Makes 4 servings, about 2 cups

    • 2 ½ pounds winter squash, such as kabocha or butternut
    • ½ teaspoon olive oil
    • 1 head garlic
    • 1 tablespoon unsalted butter or 2 tablespoons heavy cream or to taste
    • ¾ teaspoon salt

Tunisian Spice Mix (optional)

    • 1 teaspoon ground coriander
    • 1 teaspoon sweet paprika
    • ½ teaspoon ground cumin seed
    • ¼ teaspoon ground caraway seed
    • pinch cayenne
    • 1 to 2 teaspoons fresh lemon juice

Preheat the oven to 350'. Cut the squash in half and scoop out the seeds. Brush lightly with olive oil and place cut-side-down on a heavy baking sheet. Sprinkle two tablespoons of water onto the pan. Pull the loose papery skin off the garlic, keeping the head intact, and wrap it in a sheet of foil. Place the baking sheet and the foil packet in the oven and bake 40 to 50 minutes, until the squash is puree tender and the garlic gives when the package is pressed. Set aside until cool enough to handle, about 20 minutes.

——

Jobs:
**a)** In the squash puree recipe, how long do the squash and garlic bake?
**b)** Proceed with the squash puree recipe, picking up after its final sentence.

Available data:

——

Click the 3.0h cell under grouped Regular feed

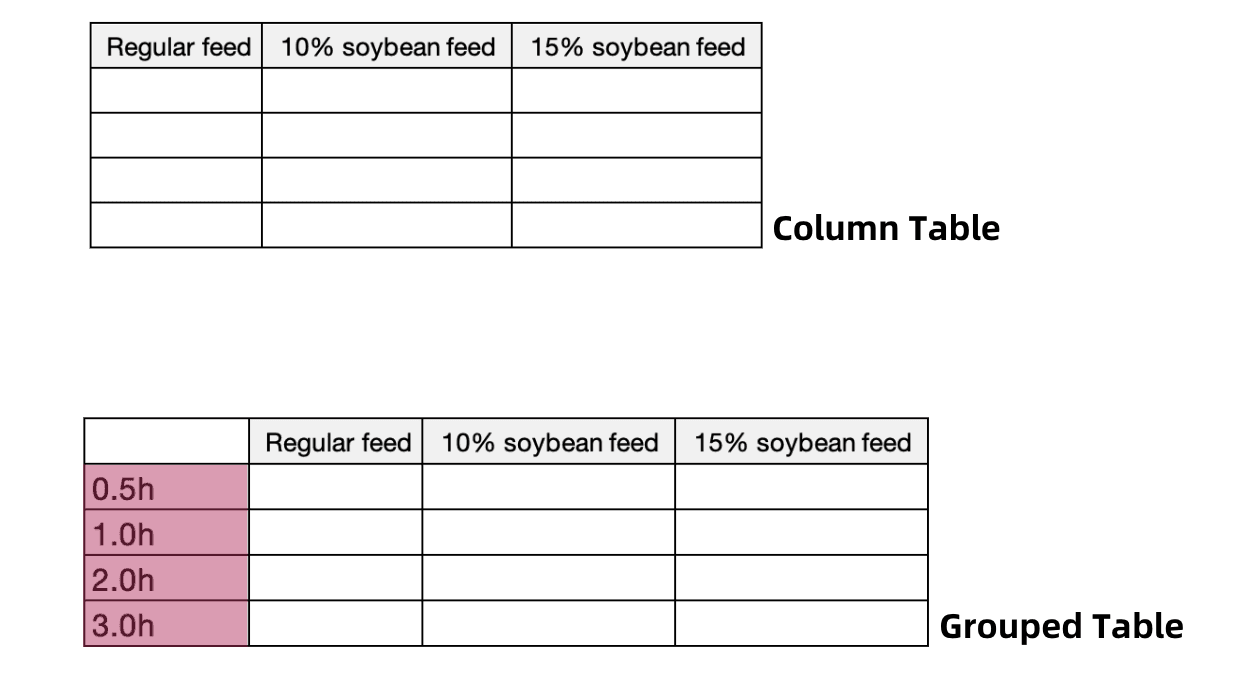coord(335,624)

——

Answers provided:
**a)** 40 to 50 minutes

**b)**
With a spoon, scoop the flesh out of the squash into the bowl of a food processor. Separate the garlic cloves and squeeze the soft pulp into the work bowl. Process the mixture to a fine puree, then add the butter or cream and salt to taste.

Make the Tunisian Spice Mix, if desired. Combine the spices in a small bowl. Add half the spice mix to the puree, then taste, adding more spice if desired and fresh lemon juice to lift the flavors. Adjust the seasoning.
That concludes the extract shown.